Chemical and physical data
- Formula: C_{49}H_{71}N_{9}O_{16}
- Molar mass: 1042.154 g·mol^{−1}
- 3D model (JSmol): Interactive image;
- SMILES C1CC(CCC1CNC(=O)CN2CCN(CCN(CCN(CC2)CC(=O)O)CC(=O)O)CC(=O)O)C(=O)N[C@@H](CC3=CC4=CC=CC=C4C=C3)C(=O)NCCCC[C@@H](C(=O)O)NC(=O)N[C@@H](CCC(=O)O)C(=O)O;
- InChI InChI=InChI=1S/C49H71N9O16/c59-40(28-55-17-19-56(29-42(62)63)21-23-58(31-44(66)67)24-22-57(20-18-55)30-43(64)65)51-27-32-8-12-35(13-9-32)45(68)52-39(26-33-10-11-34-5-1-2-6-36(34)25-33)46(69)50-16-4-3-7-37(47(70)71)53-49(74)54-38(48(72)73)14-15-41(60)61/h1-2,5-6,10-11,25,32,35,37-39H,3-4,7-9,12-24,26-31H2,(H,50,69)(H,51,59)(H,52,68)(H,60,61)(H,62,63)(H,64,65)(H,66,67)(H,70,71)(H,72,73)(H2,53,54,74)/t32?,35?,37-,38-,39-/m0/s1; Key:JBHPLHATEXGMQR-VLOIPPKDSA-N;

= Vipivotide tetraxetan =

Radiopharmaceutical precursor

Vipivotide tetraxetan (also known as PSMA-617) is a radiopharmaceutical precursor molecule used in targeted therapies for prostate cancer and other tumors expressing prostate-specific membrane antigen (PSMA).

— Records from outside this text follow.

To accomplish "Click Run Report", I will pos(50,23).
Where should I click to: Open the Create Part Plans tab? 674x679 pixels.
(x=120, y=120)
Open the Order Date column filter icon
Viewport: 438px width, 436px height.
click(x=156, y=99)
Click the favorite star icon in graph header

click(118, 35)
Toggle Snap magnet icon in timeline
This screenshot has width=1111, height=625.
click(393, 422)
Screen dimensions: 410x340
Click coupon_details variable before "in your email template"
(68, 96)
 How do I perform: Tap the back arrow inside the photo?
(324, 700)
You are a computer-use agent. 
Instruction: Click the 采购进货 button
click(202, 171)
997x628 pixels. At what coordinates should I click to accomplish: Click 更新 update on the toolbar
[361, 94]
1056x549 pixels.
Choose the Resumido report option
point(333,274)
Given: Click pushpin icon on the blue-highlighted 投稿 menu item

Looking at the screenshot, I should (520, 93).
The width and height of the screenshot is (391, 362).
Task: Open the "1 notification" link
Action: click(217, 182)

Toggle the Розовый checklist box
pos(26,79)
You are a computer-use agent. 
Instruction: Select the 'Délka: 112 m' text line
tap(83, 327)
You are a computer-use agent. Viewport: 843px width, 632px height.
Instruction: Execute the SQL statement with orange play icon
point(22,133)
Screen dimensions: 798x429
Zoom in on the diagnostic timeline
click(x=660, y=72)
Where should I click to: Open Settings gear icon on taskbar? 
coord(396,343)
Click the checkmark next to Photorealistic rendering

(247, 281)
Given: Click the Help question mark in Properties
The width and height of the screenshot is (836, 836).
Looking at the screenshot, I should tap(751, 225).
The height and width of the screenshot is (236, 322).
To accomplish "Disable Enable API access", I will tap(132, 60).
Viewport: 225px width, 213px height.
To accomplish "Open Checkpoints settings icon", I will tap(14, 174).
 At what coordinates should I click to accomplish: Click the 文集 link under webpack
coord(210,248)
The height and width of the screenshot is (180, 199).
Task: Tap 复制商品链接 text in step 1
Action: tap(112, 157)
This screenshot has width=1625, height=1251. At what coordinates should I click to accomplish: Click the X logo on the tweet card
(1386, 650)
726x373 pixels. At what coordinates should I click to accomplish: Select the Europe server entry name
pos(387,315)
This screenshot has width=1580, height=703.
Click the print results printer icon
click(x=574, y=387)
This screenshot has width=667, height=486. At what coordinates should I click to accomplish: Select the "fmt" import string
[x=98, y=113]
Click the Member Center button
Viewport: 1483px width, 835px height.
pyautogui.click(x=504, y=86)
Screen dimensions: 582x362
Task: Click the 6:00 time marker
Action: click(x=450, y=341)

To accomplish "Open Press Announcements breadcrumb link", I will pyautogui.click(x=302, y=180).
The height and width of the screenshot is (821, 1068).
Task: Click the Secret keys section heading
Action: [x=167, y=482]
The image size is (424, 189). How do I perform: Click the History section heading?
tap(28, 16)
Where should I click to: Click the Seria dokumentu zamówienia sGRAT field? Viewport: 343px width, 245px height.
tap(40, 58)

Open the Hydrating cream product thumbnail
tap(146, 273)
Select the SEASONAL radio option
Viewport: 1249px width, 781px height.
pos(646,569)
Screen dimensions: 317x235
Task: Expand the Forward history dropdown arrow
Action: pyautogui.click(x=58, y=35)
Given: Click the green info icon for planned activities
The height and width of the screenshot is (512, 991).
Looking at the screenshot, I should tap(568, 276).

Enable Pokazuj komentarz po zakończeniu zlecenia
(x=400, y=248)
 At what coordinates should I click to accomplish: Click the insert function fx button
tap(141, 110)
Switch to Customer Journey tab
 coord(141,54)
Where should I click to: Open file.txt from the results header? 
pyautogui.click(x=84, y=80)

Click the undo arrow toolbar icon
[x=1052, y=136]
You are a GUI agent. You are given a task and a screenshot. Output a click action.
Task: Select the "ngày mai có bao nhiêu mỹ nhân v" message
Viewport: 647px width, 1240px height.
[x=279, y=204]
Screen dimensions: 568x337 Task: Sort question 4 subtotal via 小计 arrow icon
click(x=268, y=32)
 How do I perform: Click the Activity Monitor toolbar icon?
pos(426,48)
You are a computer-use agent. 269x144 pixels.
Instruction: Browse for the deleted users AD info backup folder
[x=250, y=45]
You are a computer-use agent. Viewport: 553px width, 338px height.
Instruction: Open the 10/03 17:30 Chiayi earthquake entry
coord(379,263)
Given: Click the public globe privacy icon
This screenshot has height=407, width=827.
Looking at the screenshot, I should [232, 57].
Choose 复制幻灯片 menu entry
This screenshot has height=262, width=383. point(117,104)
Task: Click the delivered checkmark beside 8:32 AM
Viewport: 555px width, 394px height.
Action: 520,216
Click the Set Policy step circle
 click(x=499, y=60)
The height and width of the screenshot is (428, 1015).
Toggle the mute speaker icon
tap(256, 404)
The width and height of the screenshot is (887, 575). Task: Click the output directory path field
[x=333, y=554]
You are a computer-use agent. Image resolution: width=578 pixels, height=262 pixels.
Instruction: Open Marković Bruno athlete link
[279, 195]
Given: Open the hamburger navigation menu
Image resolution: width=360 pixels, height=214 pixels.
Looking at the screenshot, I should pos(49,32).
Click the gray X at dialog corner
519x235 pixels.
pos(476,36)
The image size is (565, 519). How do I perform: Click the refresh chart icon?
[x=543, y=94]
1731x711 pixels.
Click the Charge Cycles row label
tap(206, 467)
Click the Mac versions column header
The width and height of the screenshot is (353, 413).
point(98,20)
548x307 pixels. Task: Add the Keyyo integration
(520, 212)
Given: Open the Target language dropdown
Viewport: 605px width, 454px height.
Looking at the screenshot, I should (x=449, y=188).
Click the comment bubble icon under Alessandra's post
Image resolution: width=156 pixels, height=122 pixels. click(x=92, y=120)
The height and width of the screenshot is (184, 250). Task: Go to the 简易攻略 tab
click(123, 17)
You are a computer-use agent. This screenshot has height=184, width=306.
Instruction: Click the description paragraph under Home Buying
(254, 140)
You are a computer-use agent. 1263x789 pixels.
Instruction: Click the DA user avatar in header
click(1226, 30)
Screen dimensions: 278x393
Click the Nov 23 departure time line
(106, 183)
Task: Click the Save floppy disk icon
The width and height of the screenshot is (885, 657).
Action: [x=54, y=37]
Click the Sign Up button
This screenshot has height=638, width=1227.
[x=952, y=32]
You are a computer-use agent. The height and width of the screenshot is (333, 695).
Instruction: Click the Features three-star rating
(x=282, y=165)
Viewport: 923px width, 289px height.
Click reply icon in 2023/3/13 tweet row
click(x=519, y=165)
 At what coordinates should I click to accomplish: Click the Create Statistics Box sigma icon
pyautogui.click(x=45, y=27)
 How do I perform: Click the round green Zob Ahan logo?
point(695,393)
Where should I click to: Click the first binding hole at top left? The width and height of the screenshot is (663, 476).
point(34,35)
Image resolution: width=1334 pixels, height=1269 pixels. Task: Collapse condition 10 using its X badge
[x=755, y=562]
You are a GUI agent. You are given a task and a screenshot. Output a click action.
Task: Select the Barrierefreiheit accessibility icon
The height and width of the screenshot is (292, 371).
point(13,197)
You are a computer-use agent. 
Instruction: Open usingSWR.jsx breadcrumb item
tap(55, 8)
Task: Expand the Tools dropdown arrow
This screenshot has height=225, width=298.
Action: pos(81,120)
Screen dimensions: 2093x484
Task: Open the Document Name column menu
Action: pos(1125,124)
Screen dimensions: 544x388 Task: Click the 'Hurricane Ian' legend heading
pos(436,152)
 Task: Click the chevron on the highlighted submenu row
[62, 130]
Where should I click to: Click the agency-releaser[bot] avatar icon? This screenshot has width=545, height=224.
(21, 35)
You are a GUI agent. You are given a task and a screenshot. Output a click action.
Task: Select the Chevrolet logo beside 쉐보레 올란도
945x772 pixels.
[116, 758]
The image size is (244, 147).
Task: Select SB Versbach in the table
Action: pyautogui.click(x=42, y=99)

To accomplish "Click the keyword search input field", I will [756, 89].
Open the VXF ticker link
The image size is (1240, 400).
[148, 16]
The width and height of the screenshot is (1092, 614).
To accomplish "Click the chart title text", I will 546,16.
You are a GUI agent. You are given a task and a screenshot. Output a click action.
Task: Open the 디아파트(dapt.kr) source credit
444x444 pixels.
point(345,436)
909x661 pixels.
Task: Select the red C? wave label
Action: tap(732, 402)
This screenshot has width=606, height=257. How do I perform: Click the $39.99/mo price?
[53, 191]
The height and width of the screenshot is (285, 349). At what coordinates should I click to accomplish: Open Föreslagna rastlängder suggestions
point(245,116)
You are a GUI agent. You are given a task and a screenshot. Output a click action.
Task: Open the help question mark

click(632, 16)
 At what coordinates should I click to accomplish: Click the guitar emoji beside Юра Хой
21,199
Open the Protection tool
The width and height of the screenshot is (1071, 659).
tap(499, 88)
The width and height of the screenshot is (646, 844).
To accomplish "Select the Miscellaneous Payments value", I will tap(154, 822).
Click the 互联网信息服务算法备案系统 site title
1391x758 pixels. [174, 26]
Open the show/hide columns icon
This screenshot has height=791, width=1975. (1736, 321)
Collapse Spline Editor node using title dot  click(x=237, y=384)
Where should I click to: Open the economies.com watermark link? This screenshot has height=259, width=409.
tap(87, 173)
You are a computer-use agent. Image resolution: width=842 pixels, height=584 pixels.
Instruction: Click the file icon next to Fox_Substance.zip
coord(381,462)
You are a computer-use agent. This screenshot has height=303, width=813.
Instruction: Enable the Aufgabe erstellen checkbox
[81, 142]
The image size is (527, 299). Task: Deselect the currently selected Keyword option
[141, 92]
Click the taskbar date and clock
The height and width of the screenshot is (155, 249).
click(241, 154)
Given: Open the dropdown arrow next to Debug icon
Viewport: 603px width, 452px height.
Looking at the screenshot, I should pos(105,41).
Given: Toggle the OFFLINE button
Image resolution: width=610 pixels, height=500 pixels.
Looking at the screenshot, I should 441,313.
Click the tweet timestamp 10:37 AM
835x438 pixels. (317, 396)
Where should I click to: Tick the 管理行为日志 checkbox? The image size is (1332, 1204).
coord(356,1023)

PSMA-617 is a high-affinity inhibitor of the peptidase activity of PSMA, with a K_{i} of 0.37 nM. It consists of a PSMA-targeting moiety conjugated to a high-affinity chelator for metal isotopes. Its strong binding affinity for PSMA allows precise targeting of cancer cells that overexpress this protein, especially in prostate cancer.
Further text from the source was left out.